Jane Blakeborough advises on product choice
Expert: Jane Blakeborough
Company: J.M.Blake Marketing
Background: Owner of J.M.Blake Marketing, a specialist consultancy tailored to companies within the bathroom industry
We know that having choice is good for our well-being; the more choices people have, the better they feel and marketers have assumed adding more options to their range of products and services will make the customer feel better about their brand.
However, recent research has found that there comes a point where the choice is so great that a shopper will quite literally freeze at the thought of having to choose.
It all started with jam ….
Two psychologists Sheena Lyengar and Mark Lepper ran a study in 2000 at an upmarket food store.

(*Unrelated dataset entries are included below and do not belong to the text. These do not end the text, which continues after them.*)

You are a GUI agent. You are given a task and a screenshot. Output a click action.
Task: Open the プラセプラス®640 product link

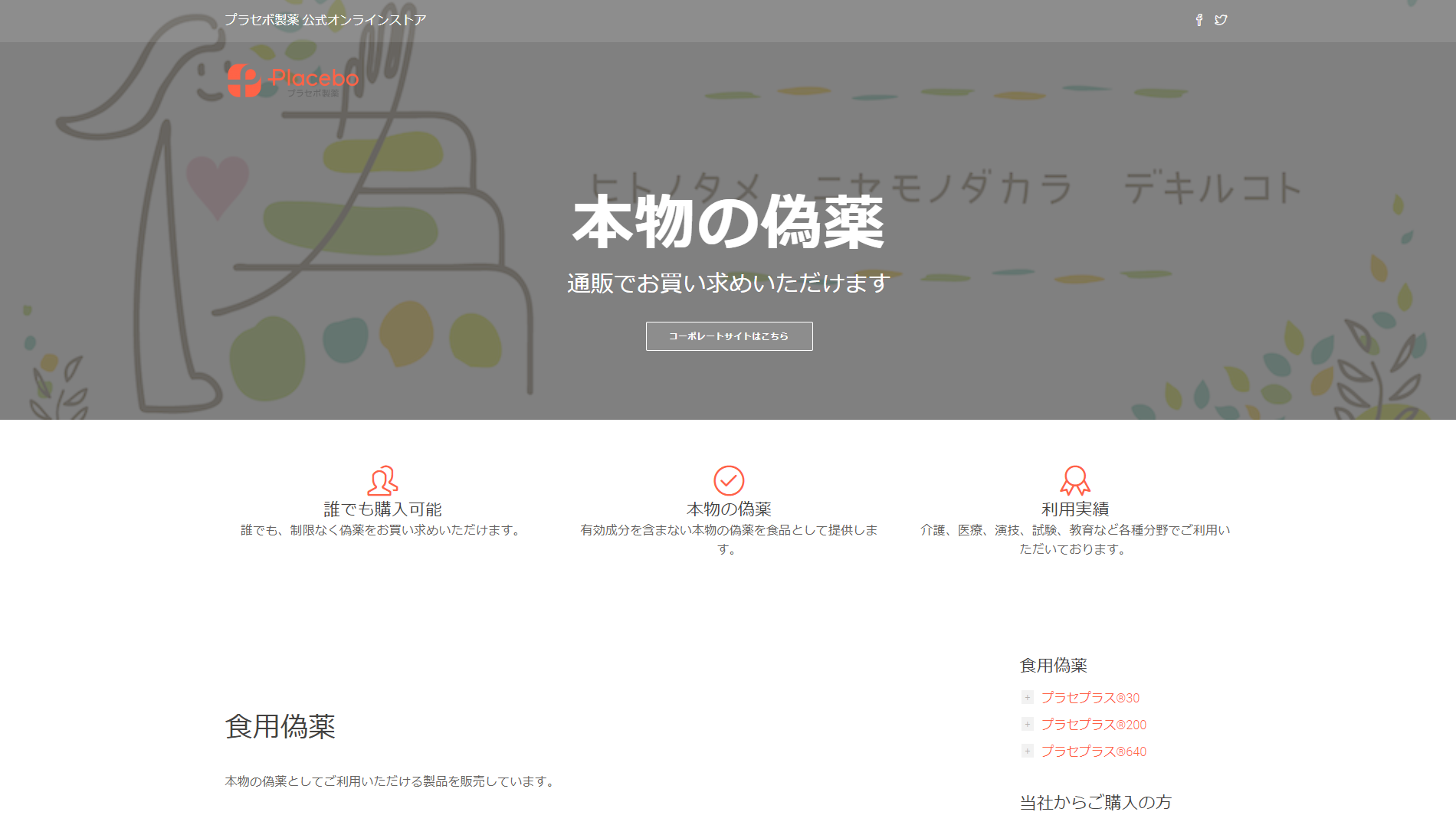[x=1093, y=751]
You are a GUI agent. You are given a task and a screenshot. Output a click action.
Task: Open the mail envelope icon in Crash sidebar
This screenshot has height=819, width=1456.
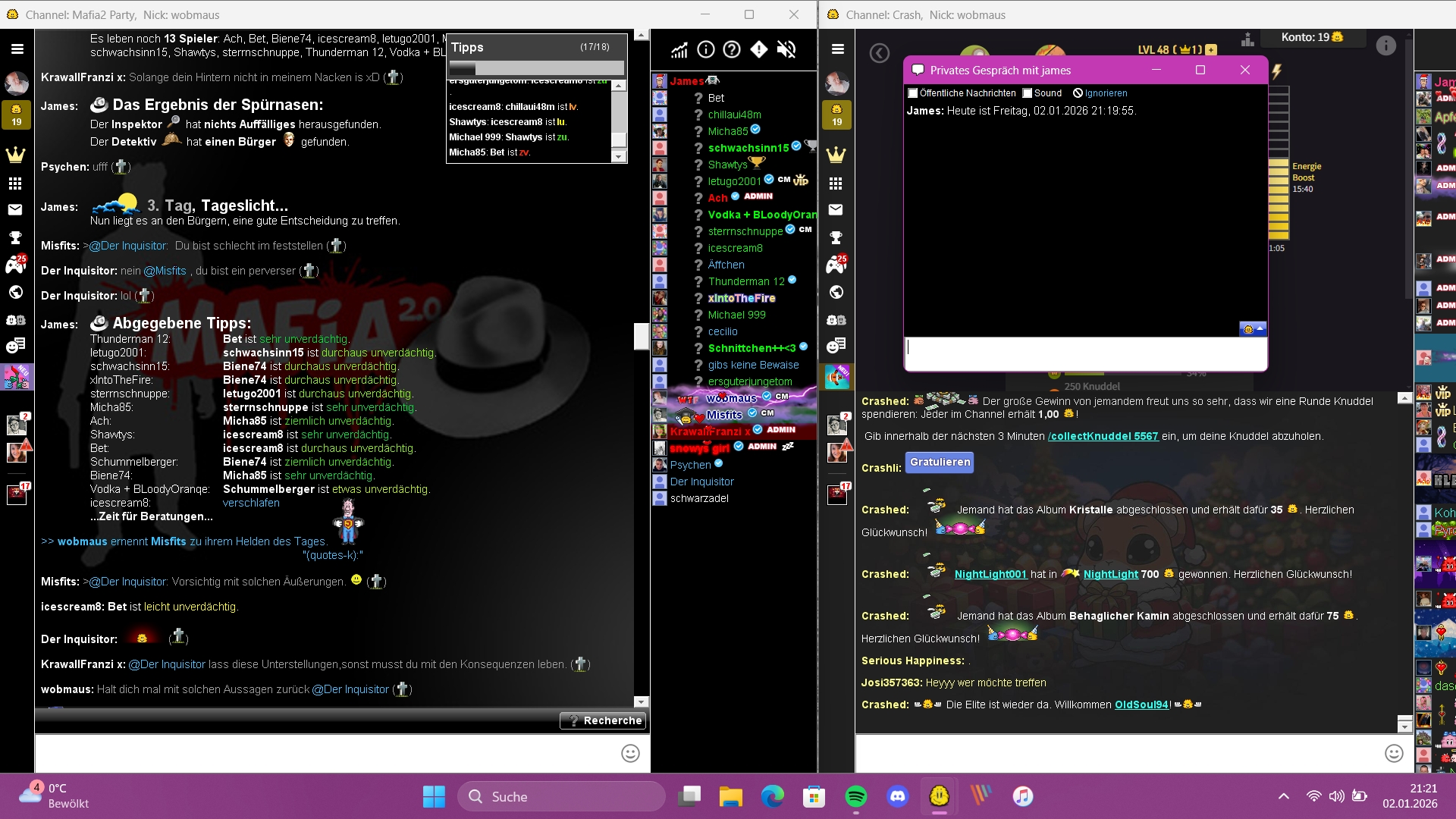point(836,210)
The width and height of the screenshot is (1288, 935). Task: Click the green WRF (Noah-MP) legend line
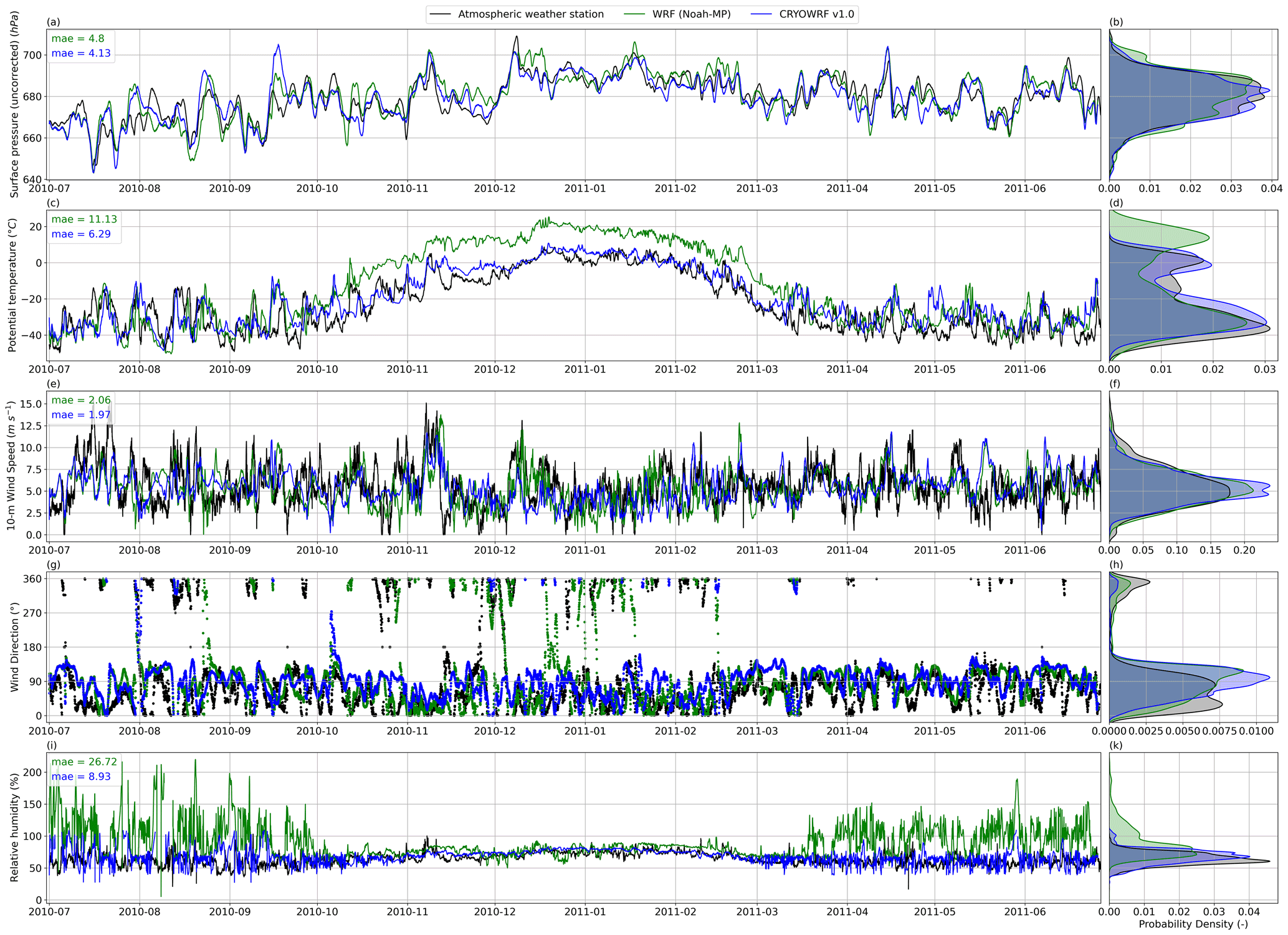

They set up a display table of gourmet jams and periodically changed the number of jams displayed to either 24 varieties or 6 varieties.
The results indicated that although more shoppers stopped to sample the jams when more variety was offered (60%), compared to when 6 varieties were available (40%), this did not translate into higher sales.
The results showed that only 3% of those who sampled the large display wound up purchasing jam while 30% of those who sampled the small display made a purchase.
This experiment has been carried out across a number of different product types, each time confirming what Lyengar and Lepper highlighted; that more is not always best.
Although having more options will increase the objective outcome of a consumer finding what they require from your range, the subjective outcome can be that the consumer feels overwhelmed and dissatisfied.
Offering a huge number of different choices is not a strategy, it’s lazy marketing.
Rather than researching customers’ needs and requirements and addressing these with a properly targeted range of products and services, a scattergun approach to marketing is often taken i.e. throw everything out there to anyone who will listen and eventually you will get a sale.
Equally, allowing a range which started out as a small collection of targeted products to grow into an out-of-control monster is the result of not carrying out structured range reviews.
Routinely analysing sales of each product against targets will highlight products which no longer justify their place on the shelf, are confusing customers and potentially damaging your brand.